* [ASSIGNMENT]
Return each entry word for word. Leave the images out.

### DATASET EXTRACT ###

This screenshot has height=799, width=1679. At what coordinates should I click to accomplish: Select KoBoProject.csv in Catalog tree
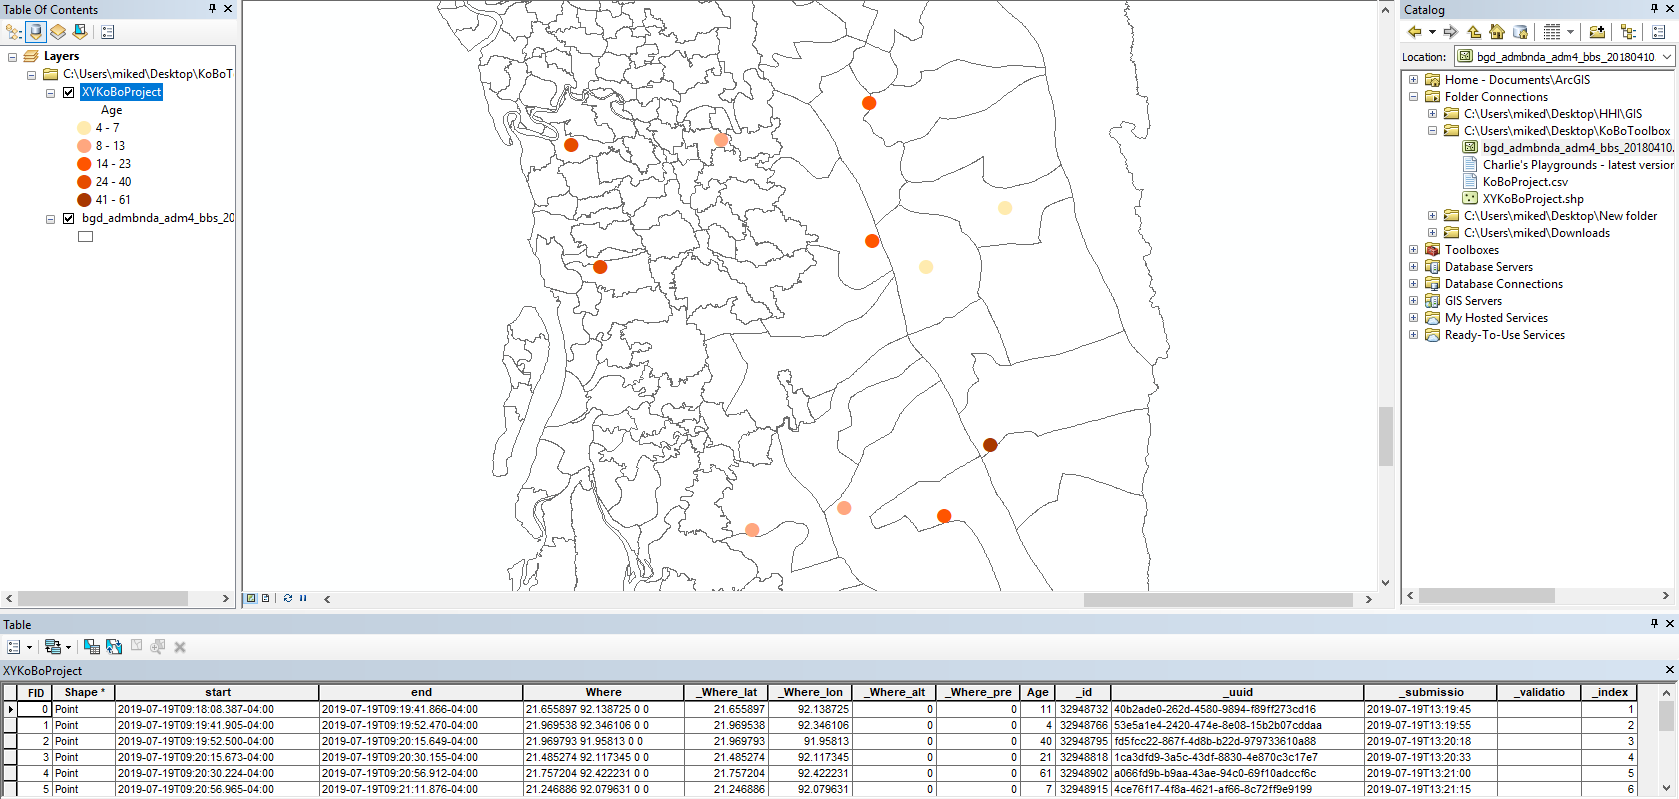point(1524,182)
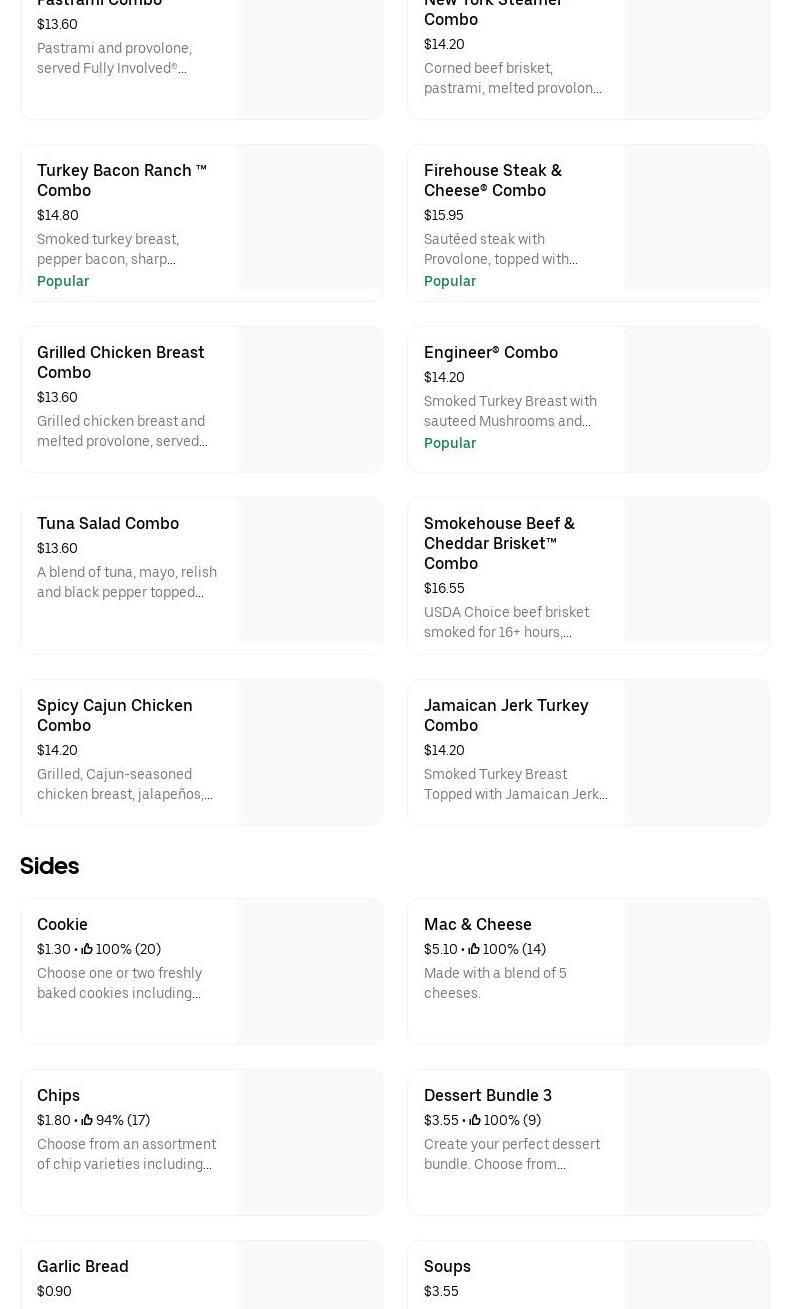Click the Cookie item image placeholder
804x1309 pixels.
coord(310,971)

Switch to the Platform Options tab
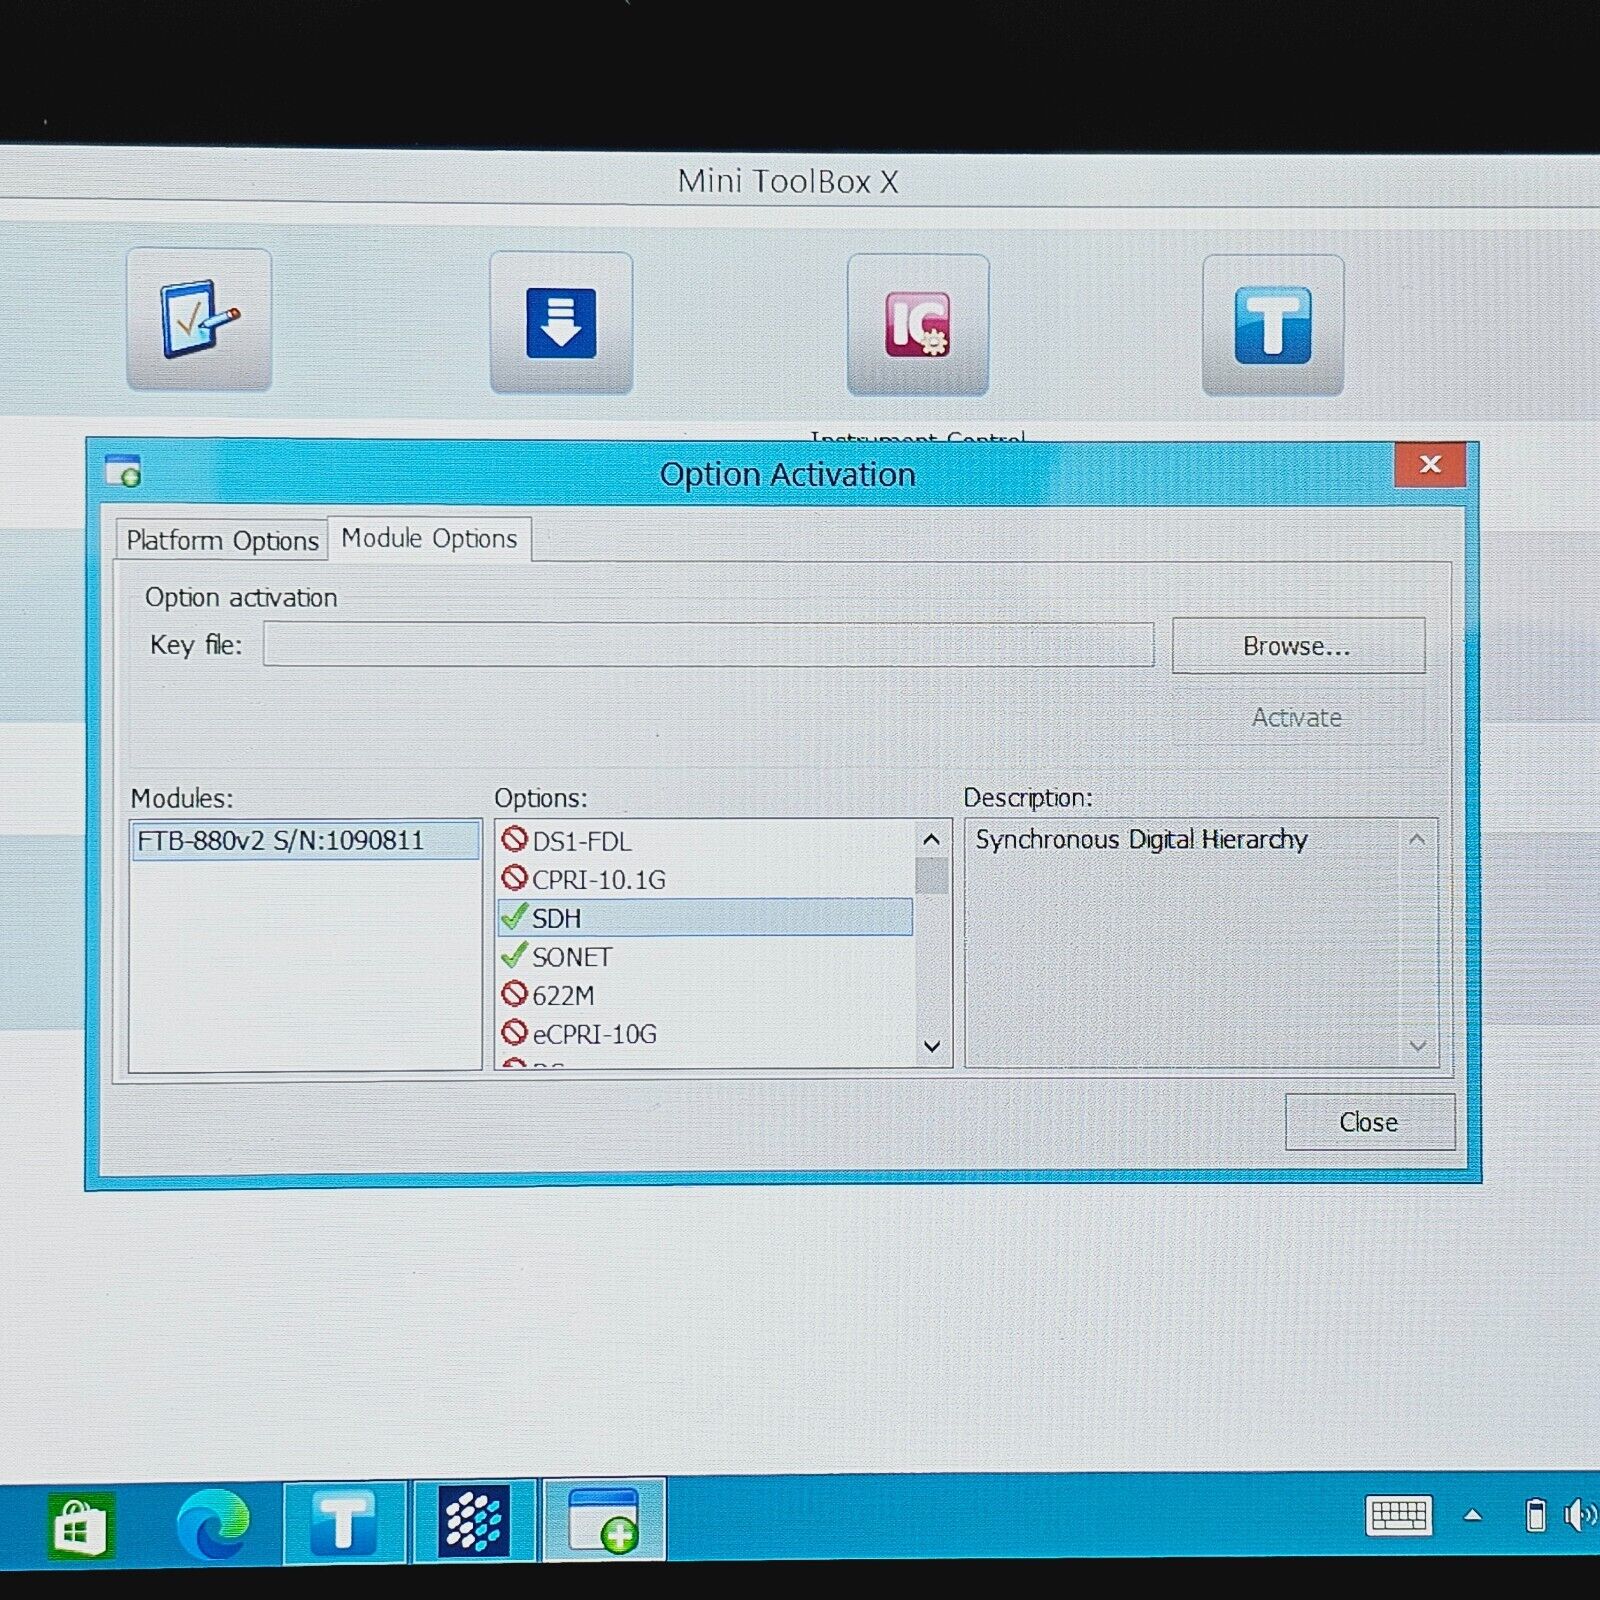tap(222, 541)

###

* [RESULT OF THIS EXERCISE]
This screenshot has height=799, width=1679. At what coordinates should I click to accomplish: Select KoBoProject.csv in Catalog tree
point(1524,182)
Click the Cookie item image placeholder
804x1309 pixels.
coord(310,971)

Switch to the Platform Options tab
tap(222, 541)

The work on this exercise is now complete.